- **Tasks to perform**:
1. In the article on dressing for court, what does it rank ahead of wearing appropriate clothing among the most important things you can do to help your cause?
2. Continue the article on dressing for court from the point where it stops.
START Excerpt provided
Mitchell Lattof | November 11, 2020 | Personal Injury
As any litigant, defendant, plaintiff, or lawyer can tell you, how you present yourself in court matters a great deal. Both the judge and members of the jury will take notice of your clothing, shoes, how you style your hair, and whether or not you have tattoos showing.
While your attire might not decide your case for you, next to picking a qualified lawyer, wearing appropriate clothing is one of the most important things you can do to help your cause.
Just as you would never underdress for other formal gatherings and meetings like a job interview, funeral, or wedding, it is advised that you take great care when choosing what to wear to court. It is also important that you think about several things you should not wear.
While the following might not be hard and fast rules, they offer a guideline or framework for choosing how best to appear in court.
You might not need to wear a suit and tie to court (though it wouldn’t hurt), adopting an overall conservative dress approach is your best bet. For men, this means wearing slacks or dress pants instead of jeans, sweats, or shorts. In fact, many courts in the country won’t even let you in if you are wearing shorts.
END Excerpt provided
START Listed entries
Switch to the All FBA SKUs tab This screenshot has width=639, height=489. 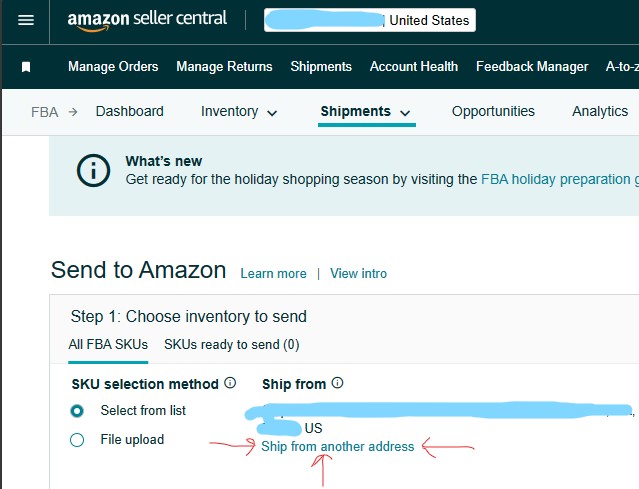click(108, 345)
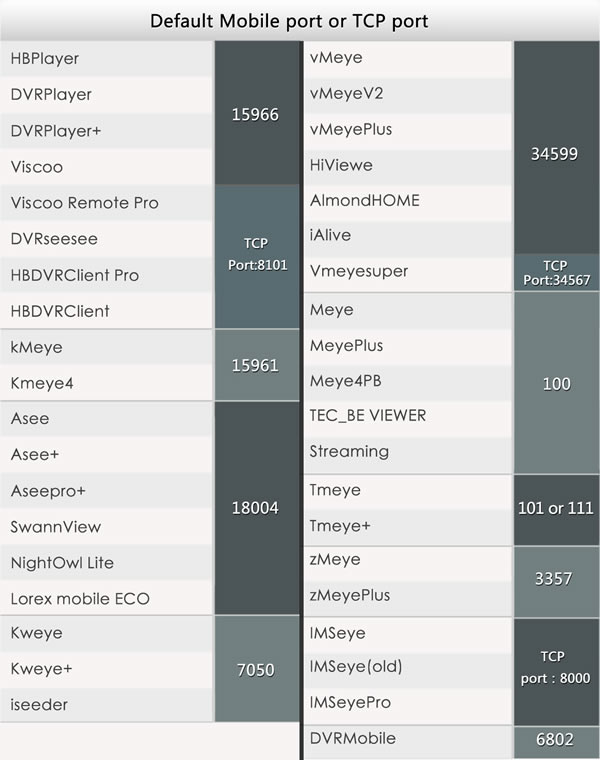Click the HBPlayer row

coord(106,59)
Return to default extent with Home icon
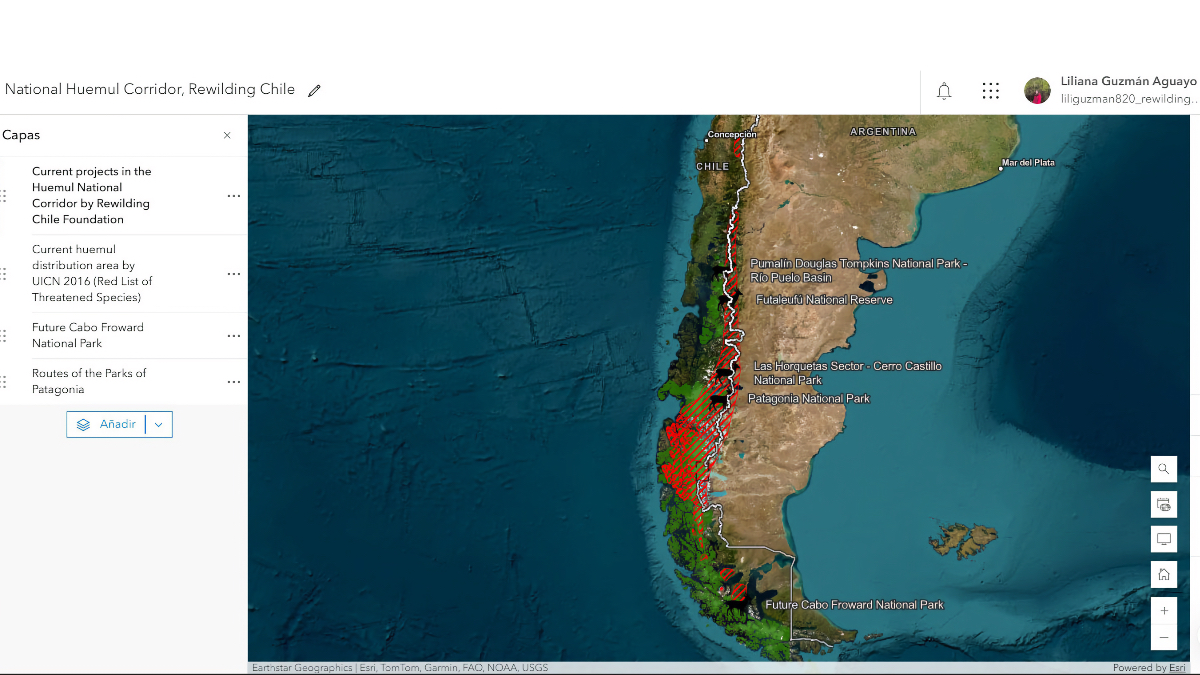This screenshot has width=1200, height=675. 1163,573
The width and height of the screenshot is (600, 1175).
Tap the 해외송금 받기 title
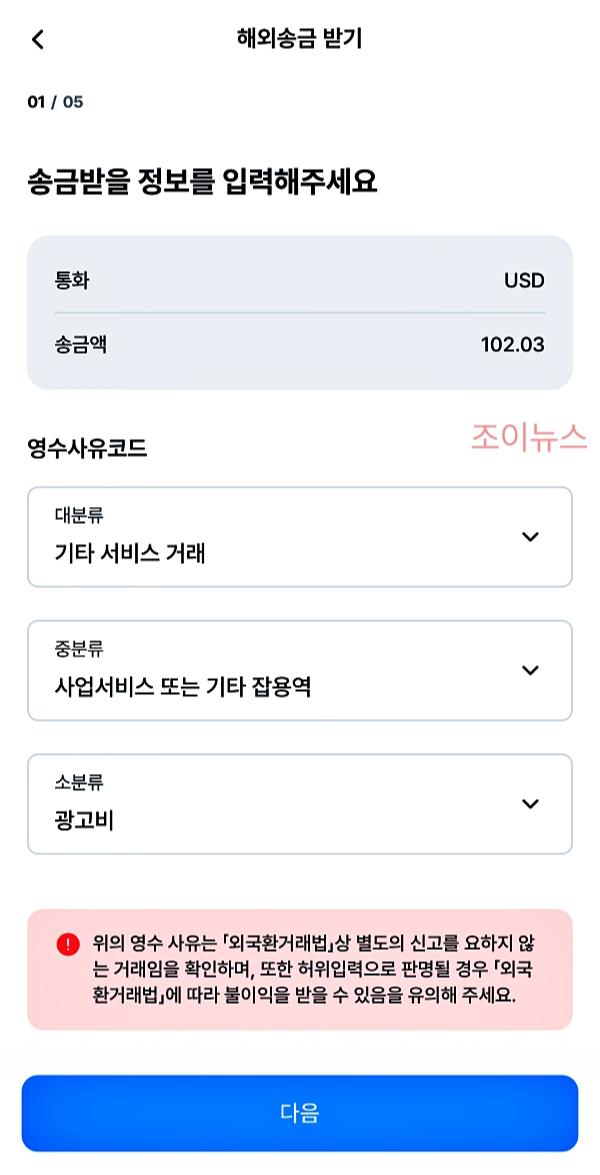tap(299, 40)
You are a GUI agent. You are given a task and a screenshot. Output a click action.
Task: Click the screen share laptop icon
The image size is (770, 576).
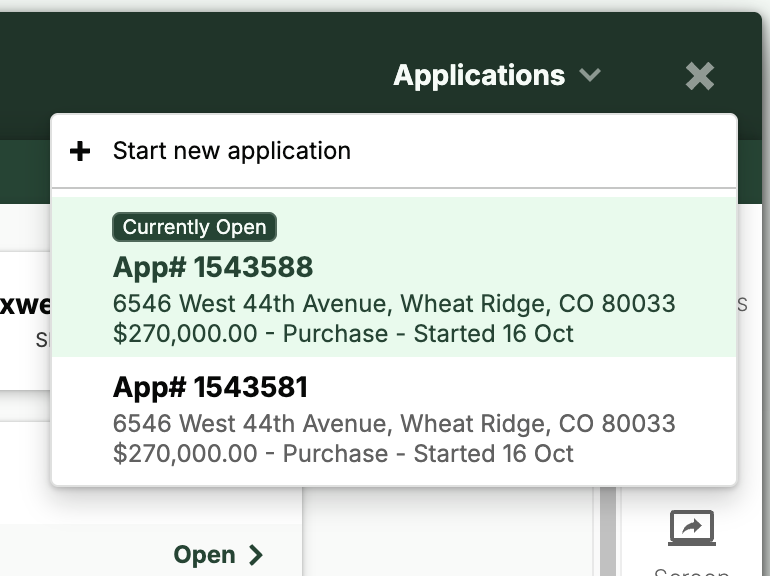[692, 527]
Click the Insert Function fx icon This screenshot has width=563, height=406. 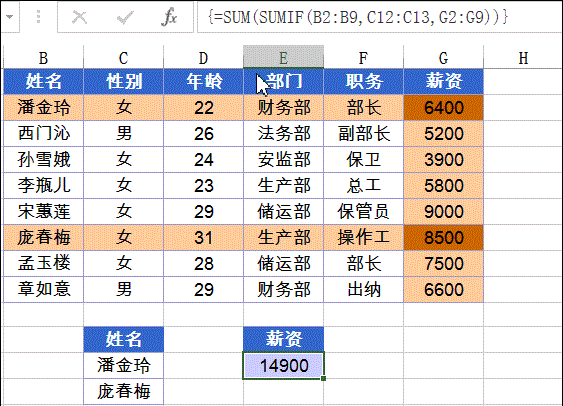(x=169, y=17)
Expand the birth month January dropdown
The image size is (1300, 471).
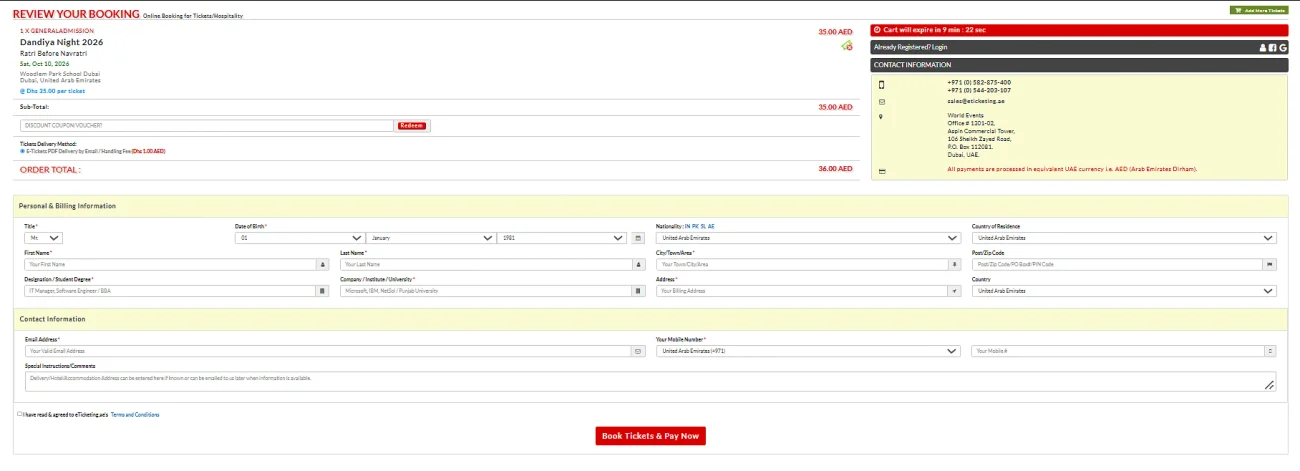(431, 238)
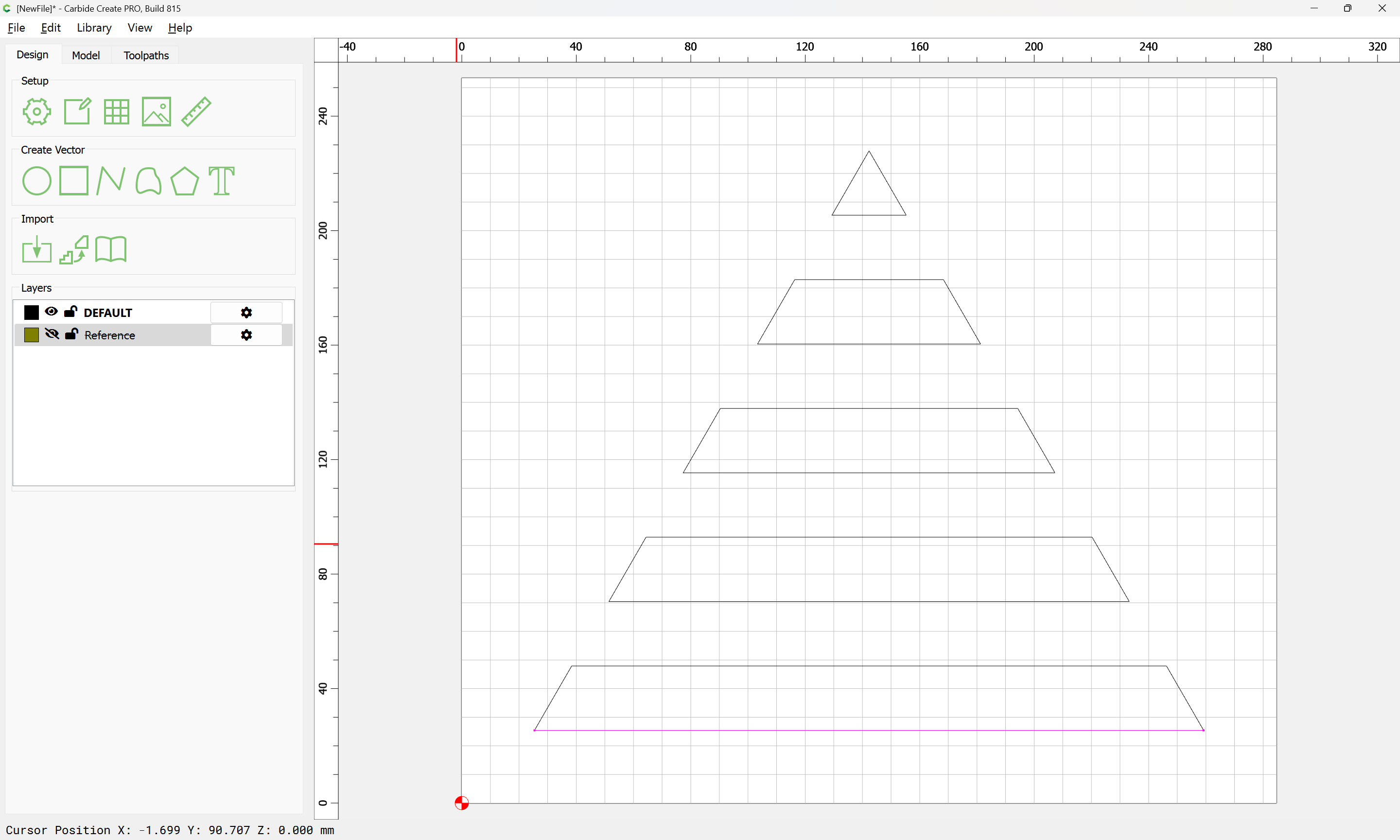This screenshot has width=1400, height=840.
Task: Pick the Polygon shape tool
Action: pyautogui.click(x=184, y=180)
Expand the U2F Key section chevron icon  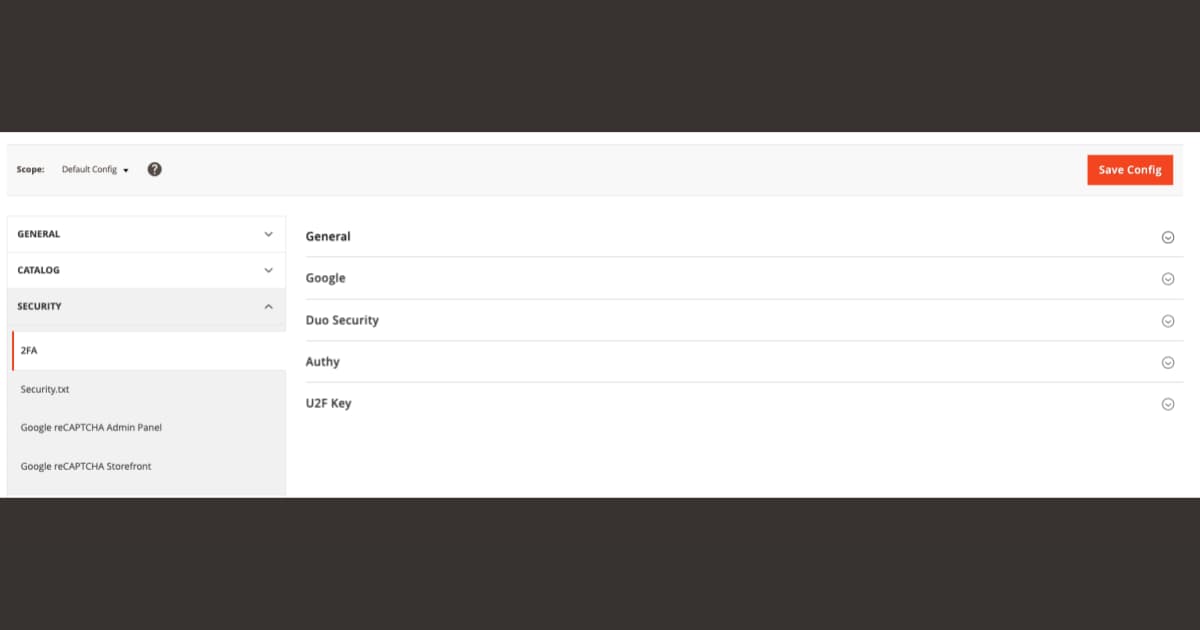pos(1168,403)
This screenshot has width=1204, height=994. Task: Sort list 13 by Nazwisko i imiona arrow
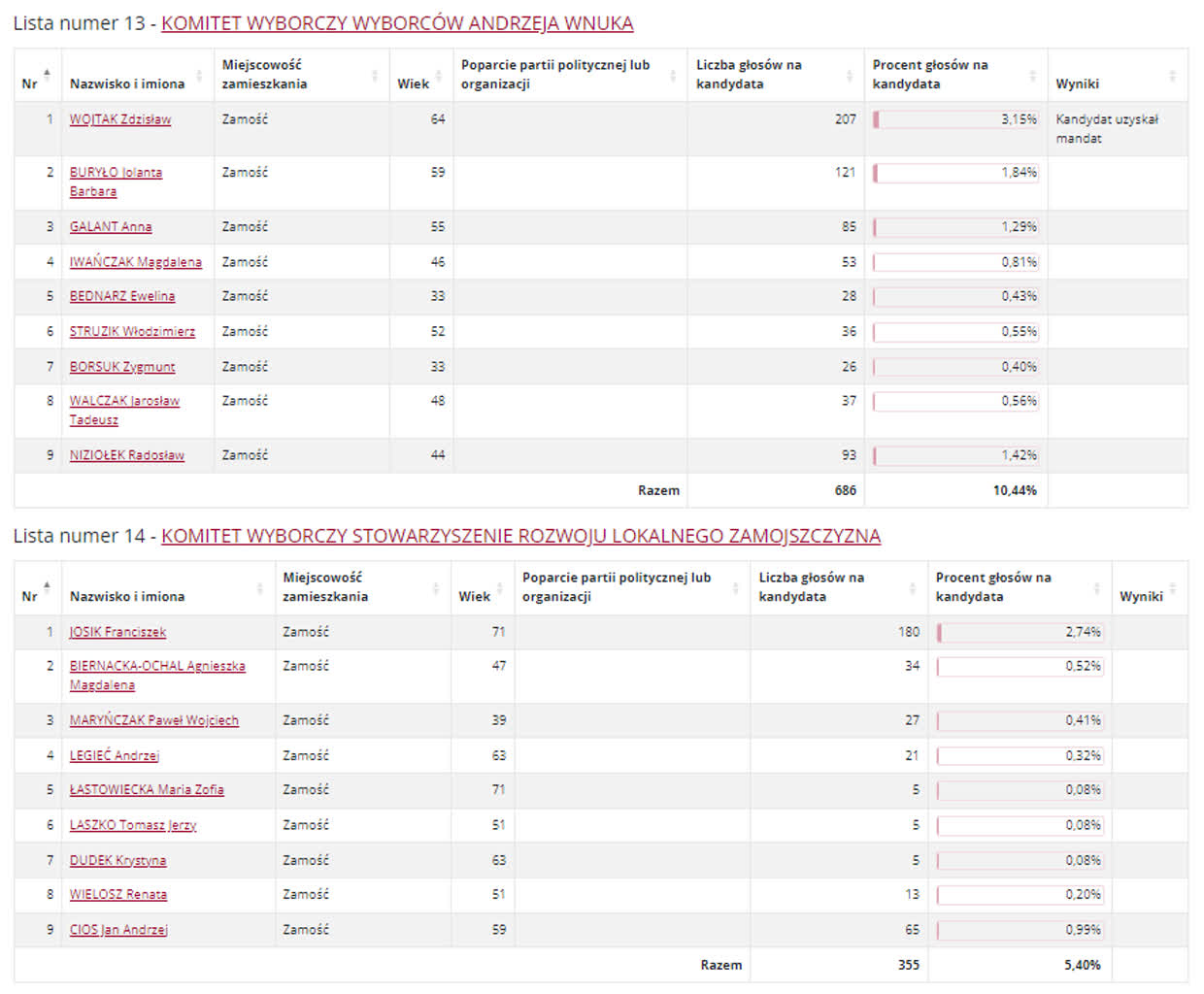tap(200, 75)
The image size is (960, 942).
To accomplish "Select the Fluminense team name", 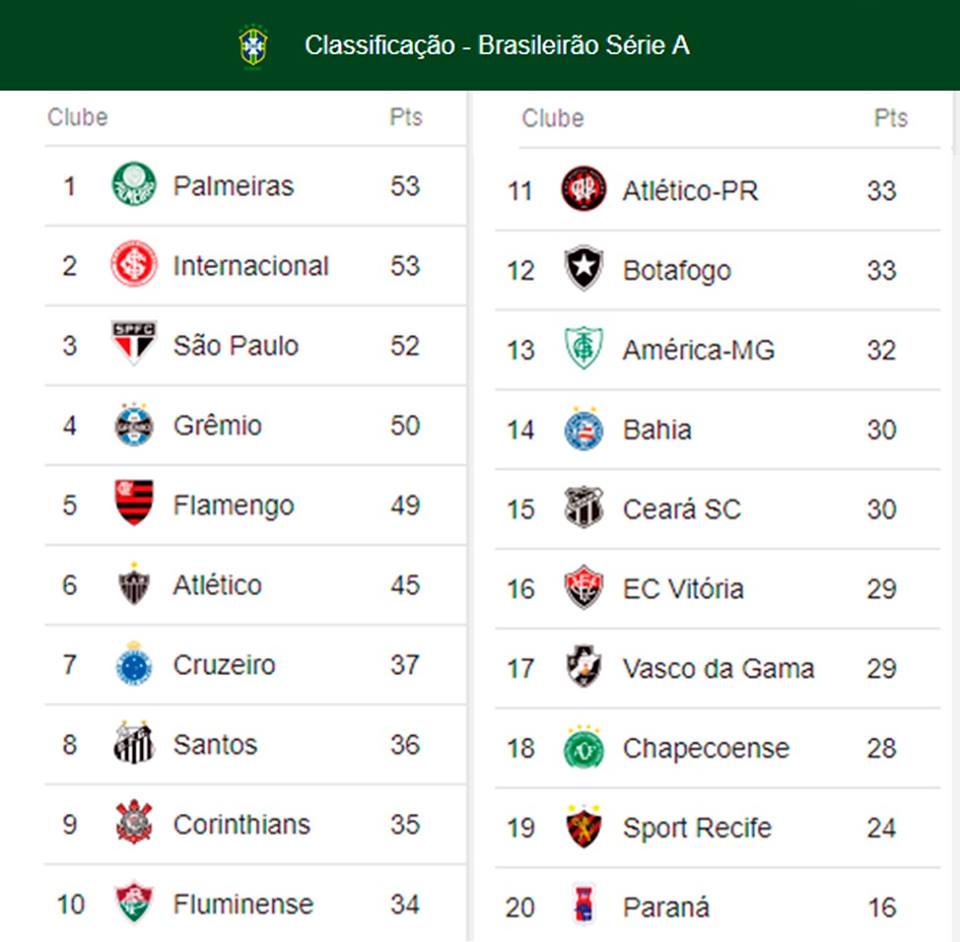I will 243,904.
END Listed entries
- **Answers given**:
1. Picking a qualified lawyer.

2.
For women, conservative dress means making sure shoulders and midriff are covered, sleeves are past the elbow, and skirts or dresses past the knees. Clothing should also fit correctly, being neither too loose nor too tight.
Other tips lawyers keep in mind when appearing in court include:
- Wearing neutral colors, nothing too bright
- Looking professional: pantsuits, dresses, and skirts for women, suits for men
- Keeping it simple: don’t over accessorize
As noted above, there is a lot more to a person’s look than the clothes they are wearing. There are also certain ways to approach everything from footwear to jewelry and from hair to makeup that will either go over well or miss the mark.
Footwear and Accessories
When it comes to footwear, both men and women want to avoid anything that is open-toed. Also, anything too casual, like athletic shoes, is a no go.
Instead, men should wear dress shoes that are free from any significant scuffing and women should wear shoes that are professional and don’t have a huge heel.
Outside of wedding rings, watches, or a simple necklace, there aren’t very many accessories that are necessary in a courtroom either. Piercings of any kind are ill-advised in a courtroom and all tattoos should be covered.
Finally, keep in mind that if you are portraying yourself as someone with modest economic means, too many accessories can contradict your message.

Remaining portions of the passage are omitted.